The future of energy


Our consciousness is a very usefull property however it's side-effect is doubt and uncertainty.
For that reason experts show up in the TV news to predict the consequences of reported events.

At young age I eagerly read the papers of futurologists.
Around 1975 the expectation was that in the year 2000 mankind would pass time singing and dancing,
robotized factories would take care of our material needs.
Fourty years later, this did not come true.
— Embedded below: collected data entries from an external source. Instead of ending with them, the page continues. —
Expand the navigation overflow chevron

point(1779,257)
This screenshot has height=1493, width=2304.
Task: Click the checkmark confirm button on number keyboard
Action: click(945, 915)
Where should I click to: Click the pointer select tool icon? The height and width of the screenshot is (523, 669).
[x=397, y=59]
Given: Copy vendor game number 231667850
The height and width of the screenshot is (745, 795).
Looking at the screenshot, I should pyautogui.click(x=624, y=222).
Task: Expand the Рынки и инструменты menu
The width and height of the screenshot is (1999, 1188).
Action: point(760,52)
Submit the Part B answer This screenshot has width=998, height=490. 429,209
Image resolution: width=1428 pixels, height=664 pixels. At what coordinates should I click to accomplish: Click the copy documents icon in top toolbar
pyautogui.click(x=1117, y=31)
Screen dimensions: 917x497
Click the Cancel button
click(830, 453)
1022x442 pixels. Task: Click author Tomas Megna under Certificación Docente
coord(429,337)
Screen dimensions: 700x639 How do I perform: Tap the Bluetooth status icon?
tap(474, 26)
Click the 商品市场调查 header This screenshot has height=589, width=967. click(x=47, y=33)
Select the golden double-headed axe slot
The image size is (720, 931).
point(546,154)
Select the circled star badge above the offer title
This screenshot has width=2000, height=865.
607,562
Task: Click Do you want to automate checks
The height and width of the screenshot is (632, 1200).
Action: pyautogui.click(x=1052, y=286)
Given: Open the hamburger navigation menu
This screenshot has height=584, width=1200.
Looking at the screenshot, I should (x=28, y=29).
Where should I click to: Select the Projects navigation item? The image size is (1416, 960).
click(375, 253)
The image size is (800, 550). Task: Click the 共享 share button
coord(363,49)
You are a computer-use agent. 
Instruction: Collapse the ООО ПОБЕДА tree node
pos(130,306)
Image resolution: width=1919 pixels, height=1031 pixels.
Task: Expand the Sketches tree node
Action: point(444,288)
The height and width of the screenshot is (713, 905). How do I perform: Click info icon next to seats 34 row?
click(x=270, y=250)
My children do not work less than I did.

Can an oculist predict in 1975 that he would use lasers in 1990?
We demand outlooks from experts, but a second grade pupil may speak with equal authority.

The transistor was evented when I was three years old.
At the age of fifteen I bought transistors in dump stores to build radios an amplifiers for friends and family.

Later I joined the Control Data Corporation for which I worked 25 years installing and maintaining
mainframes at universities and other scientific data centers in the Netherlands.



During that time we frequently filosophized about the future of computers.
In that days, scientific research was heavely enriched with computer applications for the sake of subsidies.

CDC launched the first parallel processor performing multiple arithmetic operations at the same time. (CDC6600)
The expectation was, that the world would need no more than ten of such machines with enormous processing power.

In the following eighties the first processor-on-a-chip was manufactured.
A "Scientific American" article wondered about the applications.

Later, two visions emerged.
The first believed that the "old" mainframe would stay as number cruncher.
Note, that mainframes were 7 feet in height, occupied a large room and required a basement with cooling
equipment and generators.

The second vision foresaw hundreds of microprocessors together delivering more computer power
at lower costs than an expensive mainframe.
Arrays of microprocessors were the future. Exit mainframe.
Opponents argued that a fleet of delivery vans never could handle the load of a big truck.

We now know what really happened.
Both visions were wrong.
Right, the present supercomputers count over thousand processors.
They also fill a large room.
But each processor now equals a miniaturized mainframe!

Also not foreseen was the giant increase in memory capacity.
As a result, computer power is lacking capacity to process the massive amounts of data stored
in scientific experiments.

After this look at the development of micro electronics, we wonder about the future of energy generation.
Big confusion and uncertainty dominates this field.
The present trend, inspired by environmentalists, is energy reduction and space gulping technology.
The sentiments are anti-industrial, the envisioned ideal is a bottom-up movement of consumers
generating their own energy by solar panels or participating in local windmills.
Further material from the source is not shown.